---- Provided text

I have read a bunch of stuff like this... where it seems that the heat goes from the ocean to the air... but not much the other way.
http://eesc.columbia.edu/courses/ees/climate/lectures/o_atm.html
Solar Radiation: Much of the direct and diffuse solar short wave (less than 2 micros, mostly in the visible range) electromagnetic radiation that reaches the sea surface penetrates the ocean (the ocean has a low albedo, except when the sun is close to the horizon), heating the sea water down to about 100 to 200 meters, depending on the water clarity. It is within this thin sunlit surface layer of the ocean that the process of photosynthesis can occur. Solar heating of the ocean on a global average is 168 watts per square meter.
Net Back Radiation: The ocean transmits electromagnetic radiation into the atmosphere in proportion to the fourth power of the sea surface temperature (black-body radiation). This radiation is at much longer wavelengths than that of the solar radiation (greater than 10 micros, in the infrared range), because the ocean surface is far cooler that the sun's surface. The infrared radiation emitted from the ocean is quickly absorbed and re-emitted by water vapor and carbon dioxide and other greenhouse gases residing in the lower atmosphere. Much of the radiation from the atmospheric gases, also in the infrared range, is transmitted back to the ocean, reducing the net long wave radiation heat loss of the ocean. The warmer the ocean the warmer and more humid is the air, increasing its greenhouse abilities. Thus it is very difficult for the ocean to transmit heat by long wave radiation into the atmosphere; the greenhouse gases just kick it back, notably water vapor whose concentration is proportional to the air temperature. Net back radiation cools the ocean, on a global average by 66 watts per square meter.
Conduction: When air is contact with the ocean is at a different temperature than that the sea surface; heat transfer by conduction takes place. On average the ocean is about 1 or 2 degrees warmer than the atmosphere so on average ocean heat is transferred from ocean to atmosphere by conduction. The heated air is more buoyant than the air above it, so it convects the ocean heat upward into the atmosphere. If the ocean were colder than the atmosphere (which of course happens) the air in contact with the ocean cools, becoming denser and hence more stable, more stratified. As such the conduction process does a poor job of carrying the atmosphere heat into the cool ocean. This occurs over the subtropical upwelling regions of the ocean. The transfer of heat between ocean and atmosphere by conduction is more efficient when the ocean is warmer than the air it is in contact with. On global average the oceanic heat loss by conduction is only 24 watts per square meter.

--------
---- Source material

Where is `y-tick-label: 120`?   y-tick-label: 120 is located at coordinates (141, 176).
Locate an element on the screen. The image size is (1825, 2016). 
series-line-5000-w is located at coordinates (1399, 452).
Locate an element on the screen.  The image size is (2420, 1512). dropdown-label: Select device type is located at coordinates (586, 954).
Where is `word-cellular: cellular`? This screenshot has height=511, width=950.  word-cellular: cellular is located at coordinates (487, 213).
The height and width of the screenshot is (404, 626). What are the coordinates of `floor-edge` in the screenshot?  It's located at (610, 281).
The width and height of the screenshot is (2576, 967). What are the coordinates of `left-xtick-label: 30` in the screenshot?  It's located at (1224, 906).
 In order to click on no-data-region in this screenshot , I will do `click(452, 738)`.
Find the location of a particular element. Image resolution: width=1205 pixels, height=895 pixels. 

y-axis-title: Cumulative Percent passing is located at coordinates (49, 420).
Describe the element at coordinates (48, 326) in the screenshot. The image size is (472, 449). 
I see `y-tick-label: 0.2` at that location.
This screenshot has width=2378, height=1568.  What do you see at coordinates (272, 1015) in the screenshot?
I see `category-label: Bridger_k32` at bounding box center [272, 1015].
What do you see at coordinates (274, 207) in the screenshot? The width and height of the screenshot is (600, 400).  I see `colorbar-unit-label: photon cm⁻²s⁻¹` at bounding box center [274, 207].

--------

# Actions to take
A) Using the text on heat exchange between the ocean and the atmosphere, answer these:
(i) To about what depth does solar radiation heat sea water?
(ii) By how much does net back radiation cool the ocean on a global average?
(iii) On average, how much warmer is the ocean than the atmosphere?
B) Write a continuation of the text on heat exchange between the ocean and the atmosphere, starting right after its final sentence.

# Outputs for the tasks
A)
(i) Down to about 100 to 200 meters, depending on the water clarity.
(ii) By 66 watts per square meter.
(iii) About 1 or 2 degrees.

B)
Latent Heat: The largest heat loss for the ocean is due to evaporation, which links heat exchange with hydrological cycle (Fig. 4). On global average the heat loss by evaporation is 78 watts per square meter. Why so large? ItÂs because of the large heat of vaporization (or latent heat) of water, a product of the polar bonding of the H2O molecule, as discussed in the Ocean Stratification lecture. Approximately 570 calories (2.45 x 106 joules) are needed to evaporate one gram (kilogram) of water! A gram of water is roughly one cubic centimeter, amounts to a loss of one centimeter of water per a square centimeter of ocean surface area. The water vapor leaving the ocean is transferred by the atmosphere eventually condensing into water droplets forming clouds, releasing its latent heat of vaporization in the atmosphere, usually quite remote from the site of the evaporation, thus representing a significant form of heat transfer, later heat transfer.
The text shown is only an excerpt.